Terpisah, Direktur Reserse Kriminal Umum Polda Metro Jaya Kombes Pol Wira Satya Triputra mengatakan kepolisian siap menyuplai data ormas-ormas yang berperilaku meresahkan publik. Data itu dikumpulkan selama Operasi Berantas Jaya 2025.
"Kita bisa mengajukan, 'Ini loh datanya.' Sarannya seperti ini... Tetapi, untuk prosesnya, semua berada di Kementerian Dalam Negeri," kata Wira kepada wartawan di Jakarta, Senin (26/5).
Belakangan, kasus-kasus dugaan aksi premanisme yang melibatkan ormas kian marak.

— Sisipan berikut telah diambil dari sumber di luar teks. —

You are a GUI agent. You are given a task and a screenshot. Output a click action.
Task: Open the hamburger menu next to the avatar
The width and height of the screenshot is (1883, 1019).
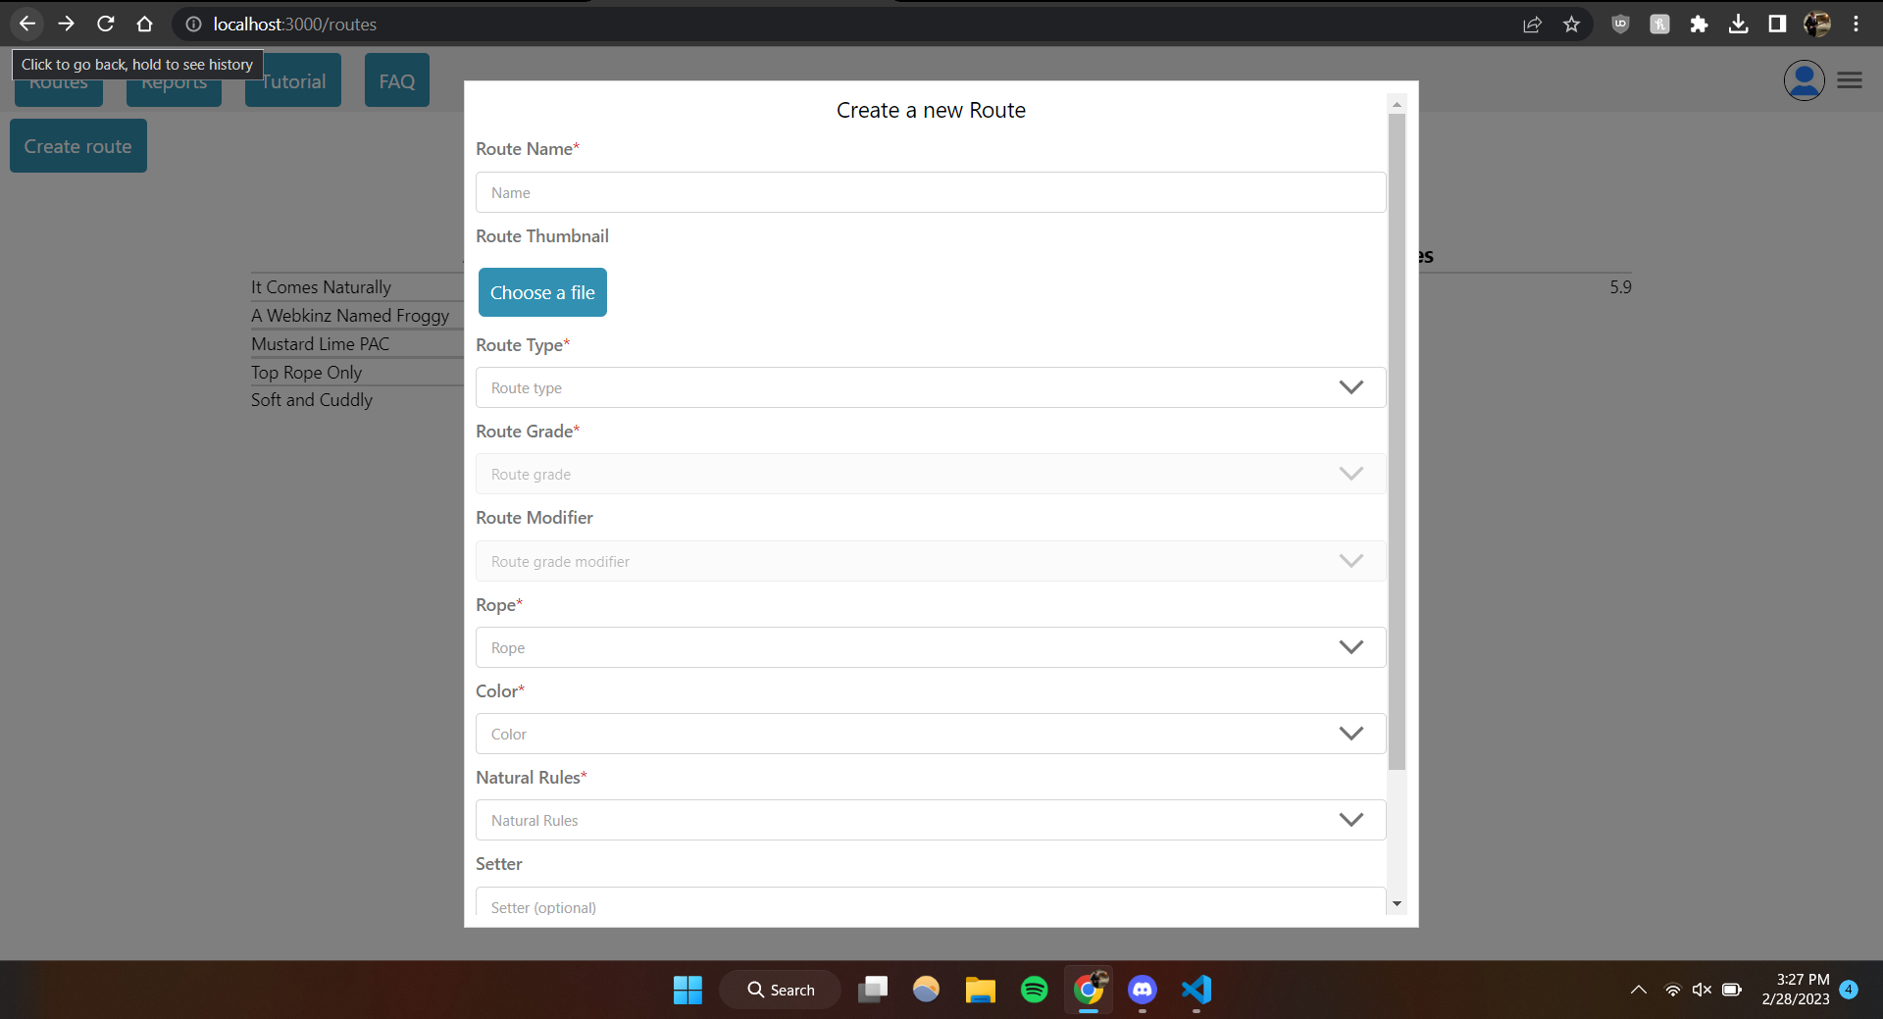[1851, 80]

Di Tangerang Selatan, Banten, misalnya, GRIB Jaya dituding menduduki lahan milik Badan Meteorologi, Klimatologi, dan Geofisika (BMKG). Dalam kasus itu, polisi sudah menetapkan belasan tersangka, termasuk sejumlah petinggi GRIB Jaya di Tangsel.
Selain GRIB Jaya, kasus-kasus dugaan aksi premanisme juga membekap Pemuda Pancasila (PP). Baru-baru ini, polisi menangkap 30 anggota dan pengurus PP karena mengintimidasi vendor lahan parkir di RSUD Tangsel.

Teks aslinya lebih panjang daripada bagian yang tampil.